Re: Bodies translations: use cases and thoughts

Hi Paolo and all,

(full disclosure, Paolo and I are together at W3C workshop in NY)

> 1) Translations "by oa:Choice". This seems well representing those cases in
> which we are modeling an actual choice.

Yup, the implication is that only one of the translations should be
displayed.
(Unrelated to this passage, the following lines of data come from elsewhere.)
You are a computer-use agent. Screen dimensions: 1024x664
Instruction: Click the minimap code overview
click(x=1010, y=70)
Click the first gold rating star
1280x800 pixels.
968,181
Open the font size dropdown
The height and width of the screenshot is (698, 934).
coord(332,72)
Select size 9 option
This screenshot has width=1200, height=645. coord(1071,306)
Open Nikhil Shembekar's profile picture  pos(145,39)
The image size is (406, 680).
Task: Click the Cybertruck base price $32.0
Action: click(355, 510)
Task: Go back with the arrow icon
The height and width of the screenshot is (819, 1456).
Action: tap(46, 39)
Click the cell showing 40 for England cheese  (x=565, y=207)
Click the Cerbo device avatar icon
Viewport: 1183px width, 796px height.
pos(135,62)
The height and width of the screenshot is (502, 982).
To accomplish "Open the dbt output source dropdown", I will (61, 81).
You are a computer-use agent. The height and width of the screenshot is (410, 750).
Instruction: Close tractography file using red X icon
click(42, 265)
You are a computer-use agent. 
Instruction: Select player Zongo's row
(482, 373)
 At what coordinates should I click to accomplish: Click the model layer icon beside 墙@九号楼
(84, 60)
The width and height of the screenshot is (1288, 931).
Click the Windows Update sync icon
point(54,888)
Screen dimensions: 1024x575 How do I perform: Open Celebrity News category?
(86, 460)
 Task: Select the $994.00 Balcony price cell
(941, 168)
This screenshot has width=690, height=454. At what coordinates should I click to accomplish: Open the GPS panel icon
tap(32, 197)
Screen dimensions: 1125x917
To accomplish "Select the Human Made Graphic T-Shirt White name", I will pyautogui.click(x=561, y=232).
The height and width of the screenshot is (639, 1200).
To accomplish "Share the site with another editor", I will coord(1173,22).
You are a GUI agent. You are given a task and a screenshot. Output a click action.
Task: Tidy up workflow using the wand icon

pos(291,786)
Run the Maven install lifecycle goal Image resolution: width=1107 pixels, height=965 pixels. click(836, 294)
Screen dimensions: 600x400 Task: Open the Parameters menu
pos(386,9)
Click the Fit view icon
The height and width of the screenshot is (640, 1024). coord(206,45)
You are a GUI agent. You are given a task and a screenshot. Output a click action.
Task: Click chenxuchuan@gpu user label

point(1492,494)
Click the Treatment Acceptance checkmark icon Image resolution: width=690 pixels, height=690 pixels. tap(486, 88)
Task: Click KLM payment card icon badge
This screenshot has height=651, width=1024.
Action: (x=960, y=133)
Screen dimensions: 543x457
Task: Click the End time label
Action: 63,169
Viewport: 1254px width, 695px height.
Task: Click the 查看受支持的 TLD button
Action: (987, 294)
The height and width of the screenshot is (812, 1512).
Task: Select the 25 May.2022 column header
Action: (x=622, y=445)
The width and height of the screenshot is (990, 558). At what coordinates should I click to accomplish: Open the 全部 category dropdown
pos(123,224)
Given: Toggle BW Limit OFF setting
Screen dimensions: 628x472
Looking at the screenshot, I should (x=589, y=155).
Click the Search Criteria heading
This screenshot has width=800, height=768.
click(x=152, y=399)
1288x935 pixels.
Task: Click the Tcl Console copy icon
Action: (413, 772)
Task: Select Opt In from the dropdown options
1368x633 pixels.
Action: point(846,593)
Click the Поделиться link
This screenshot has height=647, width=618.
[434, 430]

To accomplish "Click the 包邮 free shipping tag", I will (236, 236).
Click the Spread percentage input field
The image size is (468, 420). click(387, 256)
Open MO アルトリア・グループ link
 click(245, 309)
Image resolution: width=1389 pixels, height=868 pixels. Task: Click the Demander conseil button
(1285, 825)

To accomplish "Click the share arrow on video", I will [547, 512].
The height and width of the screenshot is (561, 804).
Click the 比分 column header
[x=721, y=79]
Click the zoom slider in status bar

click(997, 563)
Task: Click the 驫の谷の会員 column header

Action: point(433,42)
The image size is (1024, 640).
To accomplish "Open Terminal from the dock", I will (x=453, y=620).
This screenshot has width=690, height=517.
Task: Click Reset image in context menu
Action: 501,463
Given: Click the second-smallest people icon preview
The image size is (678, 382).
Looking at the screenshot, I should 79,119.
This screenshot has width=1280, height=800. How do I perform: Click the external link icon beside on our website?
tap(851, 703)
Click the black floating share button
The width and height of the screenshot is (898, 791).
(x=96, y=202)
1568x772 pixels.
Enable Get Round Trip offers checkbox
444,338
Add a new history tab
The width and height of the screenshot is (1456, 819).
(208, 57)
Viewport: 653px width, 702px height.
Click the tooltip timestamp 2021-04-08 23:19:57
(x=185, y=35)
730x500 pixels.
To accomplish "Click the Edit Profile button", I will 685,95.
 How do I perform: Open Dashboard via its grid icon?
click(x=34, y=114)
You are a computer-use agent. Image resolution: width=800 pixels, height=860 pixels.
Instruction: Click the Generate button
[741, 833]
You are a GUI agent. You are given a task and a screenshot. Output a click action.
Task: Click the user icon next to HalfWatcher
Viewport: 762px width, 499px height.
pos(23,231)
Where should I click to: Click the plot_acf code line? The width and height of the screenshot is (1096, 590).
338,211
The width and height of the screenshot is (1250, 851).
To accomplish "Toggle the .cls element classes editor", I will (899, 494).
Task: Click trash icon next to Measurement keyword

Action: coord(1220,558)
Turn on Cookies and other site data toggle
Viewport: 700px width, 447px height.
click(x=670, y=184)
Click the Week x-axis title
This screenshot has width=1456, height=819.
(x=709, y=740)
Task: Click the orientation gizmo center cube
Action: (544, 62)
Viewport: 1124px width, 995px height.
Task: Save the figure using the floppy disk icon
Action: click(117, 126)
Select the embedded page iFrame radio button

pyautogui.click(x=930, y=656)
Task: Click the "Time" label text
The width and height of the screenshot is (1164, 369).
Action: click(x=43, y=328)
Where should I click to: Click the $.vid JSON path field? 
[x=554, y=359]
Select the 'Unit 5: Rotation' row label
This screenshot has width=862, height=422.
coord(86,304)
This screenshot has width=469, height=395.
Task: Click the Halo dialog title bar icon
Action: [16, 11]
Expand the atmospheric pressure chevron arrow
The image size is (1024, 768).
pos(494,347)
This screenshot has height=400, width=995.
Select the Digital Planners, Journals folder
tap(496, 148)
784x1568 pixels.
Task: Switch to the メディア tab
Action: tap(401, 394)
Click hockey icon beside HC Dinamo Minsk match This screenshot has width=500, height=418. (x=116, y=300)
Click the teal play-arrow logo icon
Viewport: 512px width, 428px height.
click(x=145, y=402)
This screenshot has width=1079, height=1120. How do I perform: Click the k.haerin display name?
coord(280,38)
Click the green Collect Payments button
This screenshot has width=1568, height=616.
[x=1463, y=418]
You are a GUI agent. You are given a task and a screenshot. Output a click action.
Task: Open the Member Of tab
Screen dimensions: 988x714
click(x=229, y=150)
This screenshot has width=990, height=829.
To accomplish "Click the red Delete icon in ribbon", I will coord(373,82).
The motivation should be commenting or similar, but for
other motivations Choice may not be appropriate.  For example, text
tagging with translations of the tag (as opposed to semantic tagging),
really each of the translations is important individually ...

> However, it does not seem fitting the above use case where all the
> translations are meant to be provided at the same time.
> So I wonder what you think about:
>
>  _:x a oa:Annotation ;
>     oa:motivatedBy blah:translating
>     oa:hasBody <comment-in-english> ;
>     oa:hasBody <comment-in-spanish> .
>     oa:hasTarget <ny-times-article> .

.. whereas in this version all of the Bodies would be processed
individually, which is how tags (and other scenarios) are likely
intended.

The major semantic difference seems to me to be similar to conceptual
work versus individual items: the choice represents, in a way, the
Work and to get to some representation of it, you need to resolve the
choice.  The individuals skip over that and just associate the items
directly.

Some other implications, off the top of my head: the Choice has to be
there when the Annotation is created or a new version of the
Annotation generated later that replaces it, whereas the multiple
bodies approach can be more easily added.


> 2) Translate "by multilingual body":
> _:x a oa:Annotation ;
>    oa:hasBody <multilingualcomment> ;
>    oa:hasTarget <ny-times-article> .
> <multilingualcomment> rdfs:label "comment-in-french"@fr ;
>    rdfs:label "comment-in-english"@en ;
>    rdfs:label "comment-in-spanish"@es .
>
> This could look more explicit, however it introduces a new kind of Body.

Yes.

This seems also related to State: in order to obtain the correct
representation (differentiated via language) on the web, you would
send an Accept-Language header to a negotiable resource.  Perhaps
there's a model that could mirror that?